In Poe's "The Raven," what is the narrator doing at the beginning of the poem? What actions disturb him in the first stanza?

At the beginning of the poem, the narrator is poring over "many a quaint and curious volume of forgotten lore." The mood of the poem is "dreary" from the very first stanza; we are told that it's midnight, and the narrator is feeling "weak and weary." There's a dark, gnawing discomfort in the atmosphere. In the midst of this melancholic state of mind, the narrator is poring over volumes of old, forgotten stories. He's restless, alternating between nodding off to sleep and reading the strange volume of old stories.

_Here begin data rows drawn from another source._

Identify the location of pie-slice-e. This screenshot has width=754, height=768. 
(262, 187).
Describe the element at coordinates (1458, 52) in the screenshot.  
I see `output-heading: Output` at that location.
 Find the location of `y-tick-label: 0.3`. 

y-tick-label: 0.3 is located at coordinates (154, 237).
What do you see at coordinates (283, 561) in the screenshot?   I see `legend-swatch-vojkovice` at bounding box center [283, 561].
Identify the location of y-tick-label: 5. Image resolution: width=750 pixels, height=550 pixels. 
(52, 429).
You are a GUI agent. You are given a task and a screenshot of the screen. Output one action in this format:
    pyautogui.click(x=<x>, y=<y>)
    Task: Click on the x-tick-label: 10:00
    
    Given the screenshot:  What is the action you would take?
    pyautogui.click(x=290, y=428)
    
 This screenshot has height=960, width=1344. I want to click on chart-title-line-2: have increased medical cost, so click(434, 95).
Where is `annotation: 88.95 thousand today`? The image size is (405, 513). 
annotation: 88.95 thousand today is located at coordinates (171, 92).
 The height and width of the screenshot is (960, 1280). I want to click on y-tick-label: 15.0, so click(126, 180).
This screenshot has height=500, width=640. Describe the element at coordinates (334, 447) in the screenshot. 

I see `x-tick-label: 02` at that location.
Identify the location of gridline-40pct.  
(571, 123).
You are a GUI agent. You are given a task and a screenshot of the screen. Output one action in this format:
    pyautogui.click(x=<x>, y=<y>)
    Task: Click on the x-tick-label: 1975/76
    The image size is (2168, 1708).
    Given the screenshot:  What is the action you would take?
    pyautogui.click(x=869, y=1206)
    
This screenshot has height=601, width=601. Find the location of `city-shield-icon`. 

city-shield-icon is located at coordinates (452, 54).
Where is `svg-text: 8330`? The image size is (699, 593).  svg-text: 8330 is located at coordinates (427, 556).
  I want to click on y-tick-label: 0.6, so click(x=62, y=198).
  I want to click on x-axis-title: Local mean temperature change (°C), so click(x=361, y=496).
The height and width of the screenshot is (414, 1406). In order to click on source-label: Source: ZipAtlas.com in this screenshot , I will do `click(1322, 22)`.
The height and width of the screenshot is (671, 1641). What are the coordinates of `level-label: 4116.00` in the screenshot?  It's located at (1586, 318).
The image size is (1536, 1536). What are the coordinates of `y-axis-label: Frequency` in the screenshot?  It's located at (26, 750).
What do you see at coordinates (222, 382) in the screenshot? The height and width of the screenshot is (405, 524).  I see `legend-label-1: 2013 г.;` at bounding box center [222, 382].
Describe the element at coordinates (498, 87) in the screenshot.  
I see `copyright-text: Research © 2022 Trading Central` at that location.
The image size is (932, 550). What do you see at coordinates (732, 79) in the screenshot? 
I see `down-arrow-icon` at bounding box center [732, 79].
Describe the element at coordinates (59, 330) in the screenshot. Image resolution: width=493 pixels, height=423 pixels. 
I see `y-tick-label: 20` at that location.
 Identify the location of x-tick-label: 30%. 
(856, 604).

We get the impression that the narrator's mind isn't really on what he's reading; he struggles to stay awake but is soon interrupted by a knock on the door. He tells himself that "Tis some visitor...Only this and nothing more." It's as if he's trying to convince himself about something. The second stanza sheds a little more light on the true reason for the narrator's despondency. He's reading to try to distract himself from the grief of losing a "rare and radiant maiden" named Lenore. From his books, he hopes to find a "surcease of sorrow," but his efforts are in vain. Perhaps the gentle knocking on the door causes him to hope that it's Lenore, and he has to tell himself otherwise in order to quell the likely disappointment that reality will bring him.